We want to make you aware of an active, persistent scam that is targeting the District. These types of email scams use messaging to press a recipient to act quickly, usually asking the recipient to purchase gift cards for a manager who has no time to talk.
Initial scam email
The typical exchange is an initial "feeler" email, impersonating a manager or supervisor to lure the target to respond.
Characteristics of the email are:
- Short subject, such as “Are you available?” and “Urgent favor,” and short message intended to evade spam/phish filters
- Impersonating someone the recipient knows, usually someone in a position of authority
- Sense of urgency
- Sender claims to be unavailable to talk or clarify
- Sending email address does NOT match that of the person being impersonated
- The Reply-To email address usually differs from the sending one.
From: Principal Smith <email@example.com>
Sent: Thursday, September 6, 2018 11:20 AM
To: Jane Doe <firstname.lastname@example.org>
Are you available?
Follow up email
If the recipient responds, the next email has more detail and presses the recipient to take action. A typical request is for the recipient to purchase iTunes gift cards, scratch off the back to reveal the codes, and reply with a picture of the cards and codes.

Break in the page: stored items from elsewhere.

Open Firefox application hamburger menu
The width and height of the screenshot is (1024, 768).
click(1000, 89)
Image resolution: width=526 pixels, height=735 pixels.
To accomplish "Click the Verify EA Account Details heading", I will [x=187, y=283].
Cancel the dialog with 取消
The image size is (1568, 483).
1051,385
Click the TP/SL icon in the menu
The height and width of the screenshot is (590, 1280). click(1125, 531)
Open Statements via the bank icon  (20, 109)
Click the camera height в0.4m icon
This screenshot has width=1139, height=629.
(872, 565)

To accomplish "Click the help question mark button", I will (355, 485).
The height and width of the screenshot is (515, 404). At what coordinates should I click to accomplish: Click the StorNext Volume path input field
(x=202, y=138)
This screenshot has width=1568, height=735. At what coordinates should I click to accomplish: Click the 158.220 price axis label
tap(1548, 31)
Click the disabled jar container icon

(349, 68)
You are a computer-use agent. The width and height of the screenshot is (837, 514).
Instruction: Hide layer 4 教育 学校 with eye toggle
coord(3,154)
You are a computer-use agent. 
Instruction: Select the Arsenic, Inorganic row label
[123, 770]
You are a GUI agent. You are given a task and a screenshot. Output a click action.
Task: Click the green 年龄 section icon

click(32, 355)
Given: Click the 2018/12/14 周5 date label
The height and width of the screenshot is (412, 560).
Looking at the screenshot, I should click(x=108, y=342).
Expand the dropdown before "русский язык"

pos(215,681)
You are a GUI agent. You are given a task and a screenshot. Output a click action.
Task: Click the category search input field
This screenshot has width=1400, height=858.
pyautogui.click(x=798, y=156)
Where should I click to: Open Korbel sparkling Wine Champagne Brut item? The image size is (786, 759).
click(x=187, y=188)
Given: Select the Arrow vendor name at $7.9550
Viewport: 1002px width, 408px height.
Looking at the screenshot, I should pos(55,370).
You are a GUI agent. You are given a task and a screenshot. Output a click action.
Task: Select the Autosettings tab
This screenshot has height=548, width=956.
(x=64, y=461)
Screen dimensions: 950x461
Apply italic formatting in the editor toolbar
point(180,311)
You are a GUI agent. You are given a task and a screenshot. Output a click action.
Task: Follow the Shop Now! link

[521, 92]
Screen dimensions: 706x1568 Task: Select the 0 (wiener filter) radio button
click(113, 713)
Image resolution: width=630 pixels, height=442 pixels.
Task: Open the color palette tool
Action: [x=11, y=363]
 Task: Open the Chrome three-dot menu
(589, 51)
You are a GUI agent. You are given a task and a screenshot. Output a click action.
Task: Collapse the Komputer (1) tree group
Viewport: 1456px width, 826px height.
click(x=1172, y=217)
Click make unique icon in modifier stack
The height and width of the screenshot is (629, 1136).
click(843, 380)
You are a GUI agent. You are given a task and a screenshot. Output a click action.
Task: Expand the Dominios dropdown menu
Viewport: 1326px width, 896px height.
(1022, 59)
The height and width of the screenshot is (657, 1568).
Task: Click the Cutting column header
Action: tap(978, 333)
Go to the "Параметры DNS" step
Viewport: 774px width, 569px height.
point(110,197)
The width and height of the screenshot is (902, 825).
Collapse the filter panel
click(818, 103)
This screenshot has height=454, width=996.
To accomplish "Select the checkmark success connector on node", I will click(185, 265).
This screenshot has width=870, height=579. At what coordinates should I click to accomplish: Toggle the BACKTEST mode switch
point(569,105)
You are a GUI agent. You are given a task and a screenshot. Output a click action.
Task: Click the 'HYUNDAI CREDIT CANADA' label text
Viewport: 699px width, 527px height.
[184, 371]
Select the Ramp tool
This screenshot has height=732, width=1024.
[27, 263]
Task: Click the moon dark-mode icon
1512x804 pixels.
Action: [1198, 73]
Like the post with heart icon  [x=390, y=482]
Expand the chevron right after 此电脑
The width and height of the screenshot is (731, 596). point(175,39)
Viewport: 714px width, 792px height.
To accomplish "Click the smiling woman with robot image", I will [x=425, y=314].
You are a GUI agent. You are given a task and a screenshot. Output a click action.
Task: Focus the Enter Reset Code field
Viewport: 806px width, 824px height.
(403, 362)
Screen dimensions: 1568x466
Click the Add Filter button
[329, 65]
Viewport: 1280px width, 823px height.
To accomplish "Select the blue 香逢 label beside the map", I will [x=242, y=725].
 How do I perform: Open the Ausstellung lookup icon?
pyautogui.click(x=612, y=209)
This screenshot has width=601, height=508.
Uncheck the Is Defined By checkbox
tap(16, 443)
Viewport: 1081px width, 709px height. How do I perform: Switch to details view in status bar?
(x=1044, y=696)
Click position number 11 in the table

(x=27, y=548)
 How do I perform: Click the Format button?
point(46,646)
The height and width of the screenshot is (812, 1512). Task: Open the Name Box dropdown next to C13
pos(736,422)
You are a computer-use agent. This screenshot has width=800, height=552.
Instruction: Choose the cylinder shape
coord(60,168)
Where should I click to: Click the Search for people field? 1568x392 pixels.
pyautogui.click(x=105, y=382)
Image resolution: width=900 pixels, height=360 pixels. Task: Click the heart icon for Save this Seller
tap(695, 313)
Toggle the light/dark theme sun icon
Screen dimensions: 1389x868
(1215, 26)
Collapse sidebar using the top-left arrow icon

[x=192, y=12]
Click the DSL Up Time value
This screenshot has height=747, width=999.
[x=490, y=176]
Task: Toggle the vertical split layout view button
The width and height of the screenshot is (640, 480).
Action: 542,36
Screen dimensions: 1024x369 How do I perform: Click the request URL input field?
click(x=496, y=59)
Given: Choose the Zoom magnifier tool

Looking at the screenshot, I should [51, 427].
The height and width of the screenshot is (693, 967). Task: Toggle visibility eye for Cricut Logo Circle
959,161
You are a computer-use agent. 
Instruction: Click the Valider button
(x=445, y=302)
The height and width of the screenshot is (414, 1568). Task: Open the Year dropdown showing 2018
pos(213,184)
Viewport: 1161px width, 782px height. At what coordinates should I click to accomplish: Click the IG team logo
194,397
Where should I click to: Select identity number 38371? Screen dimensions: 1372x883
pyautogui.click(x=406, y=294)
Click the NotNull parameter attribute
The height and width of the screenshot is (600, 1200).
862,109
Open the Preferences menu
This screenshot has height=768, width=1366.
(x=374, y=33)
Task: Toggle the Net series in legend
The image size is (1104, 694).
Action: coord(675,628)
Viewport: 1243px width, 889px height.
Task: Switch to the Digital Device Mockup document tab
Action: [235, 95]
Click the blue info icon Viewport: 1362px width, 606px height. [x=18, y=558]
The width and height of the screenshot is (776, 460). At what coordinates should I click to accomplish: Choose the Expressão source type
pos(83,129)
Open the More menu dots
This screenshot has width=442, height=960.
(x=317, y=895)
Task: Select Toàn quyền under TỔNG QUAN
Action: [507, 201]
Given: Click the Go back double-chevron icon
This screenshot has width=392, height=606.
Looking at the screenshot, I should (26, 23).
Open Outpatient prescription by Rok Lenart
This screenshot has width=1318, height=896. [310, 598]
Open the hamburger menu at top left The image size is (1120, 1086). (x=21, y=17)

Example email after recipient responds:
The type of card I need is Apple iTunes gift cards. $100 denomination,
I need $100 X 10 cards. When you get the cards, Scratch
out the back to reveal the card codes, and email me the codes. How soon
can you get that done? Its Urgent.
Sent from my iPad
- Be suspicious of communications with urgent requests from executives.
- Verify unusual requests for money (via wire transfer, gift card, or other means) from your supervisor or leadership before acting.
- Review the sending email address closely to see whether it is a SCCPSS address.
- Check with the apparent sender by phone call, chat, or in-person if you are at all unsure.
- Send a separate email to the person’s usual email address.
- Do not reply to the request itself.
- Report emails impersonating staff from SCCPSS by using the "Report Message" button Outlook. IT Security staff are able to take some actions to block and report these types of emails.